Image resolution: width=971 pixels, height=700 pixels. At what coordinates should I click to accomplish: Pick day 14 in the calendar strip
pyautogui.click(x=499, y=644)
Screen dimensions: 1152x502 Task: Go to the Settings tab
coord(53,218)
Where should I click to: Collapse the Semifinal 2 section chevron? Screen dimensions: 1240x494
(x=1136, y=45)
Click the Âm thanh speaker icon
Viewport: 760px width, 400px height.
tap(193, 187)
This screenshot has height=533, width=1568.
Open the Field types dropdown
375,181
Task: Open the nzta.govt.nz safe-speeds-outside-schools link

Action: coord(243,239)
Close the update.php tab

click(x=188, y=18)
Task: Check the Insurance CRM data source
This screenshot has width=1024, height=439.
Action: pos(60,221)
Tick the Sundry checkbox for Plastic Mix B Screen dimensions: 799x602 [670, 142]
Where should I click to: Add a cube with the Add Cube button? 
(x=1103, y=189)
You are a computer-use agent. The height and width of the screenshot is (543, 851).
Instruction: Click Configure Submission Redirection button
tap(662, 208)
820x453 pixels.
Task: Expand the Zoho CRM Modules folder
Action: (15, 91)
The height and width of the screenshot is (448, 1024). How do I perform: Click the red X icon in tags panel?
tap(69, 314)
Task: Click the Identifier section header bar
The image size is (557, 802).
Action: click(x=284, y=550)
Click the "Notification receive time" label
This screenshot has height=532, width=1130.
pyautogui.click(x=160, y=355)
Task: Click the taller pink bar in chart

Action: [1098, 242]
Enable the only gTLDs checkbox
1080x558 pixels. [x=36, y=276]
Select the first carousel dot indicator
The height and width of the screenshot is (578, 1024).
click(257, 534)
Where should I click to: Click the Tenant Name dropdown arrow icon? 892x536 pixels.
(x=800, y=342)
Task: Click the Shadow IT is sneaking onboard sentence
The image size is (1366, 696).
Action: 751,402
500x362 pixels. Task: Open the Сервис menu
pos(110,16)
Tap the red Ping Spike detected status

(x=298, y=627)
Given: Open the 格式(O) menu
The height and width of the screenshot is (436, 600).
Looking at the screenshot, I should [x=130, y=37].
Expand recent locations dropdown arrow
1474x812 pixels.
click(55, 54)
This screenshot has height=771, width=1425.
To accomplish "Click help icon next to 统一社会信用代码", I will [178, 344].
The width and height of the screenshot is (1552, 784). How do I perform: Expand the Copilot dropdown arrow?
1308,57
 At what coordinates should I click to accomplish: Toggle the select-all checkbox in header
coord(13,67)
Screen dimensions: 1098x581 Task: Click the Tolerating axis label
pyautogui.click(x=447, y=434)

::::::

## Try it
Set the data down once more, exactly as it stands.

## Solution
Image resolution: width=971 pixels, height=700 pixels. At what coordinates should I click to accomplish: Pick day 14 in the calendar strip
pyautogui.click(x=499, y=644)
Screen dimensions: 1152x502 Task: Go to the Settings tab
coord(53,218)
Where should I click to: Collapse the Semifinal 2 section chevron? Screen dimensions: 1240x494
(x=1136, y=45)
Click the Âm thanh speaker icon
Viewport: 760px width, 400px height.
tap(193, 187)
This screenshot has height=533, width=1568.
Open the Field types dropdown
375,181
Task: Open the nzta.govt.nz safe-speeds-outside-schools link

Action: coord(243,239)
Close the update.php tab

click(x=188, y=18)
Task: Check the Insurance CRM data source
This screenshot has width=1024, height=439.
Action: pos(60,221)
Tick the Sundry checkbox for Plastic Mix B Screen dimensions: 799x602 [670, 142]
Where should I click to: Add a cube with the Add Cube button? 
(x=1103, y=189)
You are a computer-use agent. The height and width of the screenshot is (543, 851).
Instruction: Click Configure Submission Redirection button
tap(662, 208)
820x453 pixels.
Task: Expand the Zoho CRM Modules folder
Action: (15, 91)
The height and width of the screenshot is (448, 1024). How do I perform: Click the red X icon in tags panel?
tap(69, 314)
Task: Click the Identifier section header bar
The image size is (557, 802).
Action: click(x=284, y=550)
Click the "Notification receive time" label
This screenshot has height=532, width=1130.
pyautogui.click(x=160, y=355)
Task: Click the taller pink bar in chart

Action: [1098, 242]
Enable the only gTLDs checkbox
1080x558 pixels. [x=36, y=276]
Select the first carousel dot indicator
The height and width of the screenshot is (578, 1024).
click(257, 534)
Where should I click to: Click the Tenant Name dropdown arrow icon? 892x536 pixels.
(x=800, y=342)
Task: Click the Shadow IT is sneaking onboard sentence
The image size is (1366, 696).
Action: 751,402
500x362 pixels. Task: Open the Сервис menu
pos(110,16)
Tap the red Ping Spike detected status

(x=298, y=627)
Given: Open the 格式(O) menu
The height and width of the screenshot is (436, 600).
Looking at the screenshot, I should [x=130, y=37].
Expand recent locations dropdown arrow
1474x812 pixels.
click(55, 54)
This screenshot has height=771, width=1425.
To accomplish "Click help icon next to 统一社会信用代码", I will [178, 344].
The width and height of the screenshot is (1552, 784). How do I perform: Expand the Copilot dropdown arrow?
1308,57
 At what coordinates should I click to accomplish: Toggle the select-all checkbox in header
coord(13,67)
Screen dimensions: 1098x581 Task: Click the Tolerating axis label
pyautogui.click(x=447, y=434)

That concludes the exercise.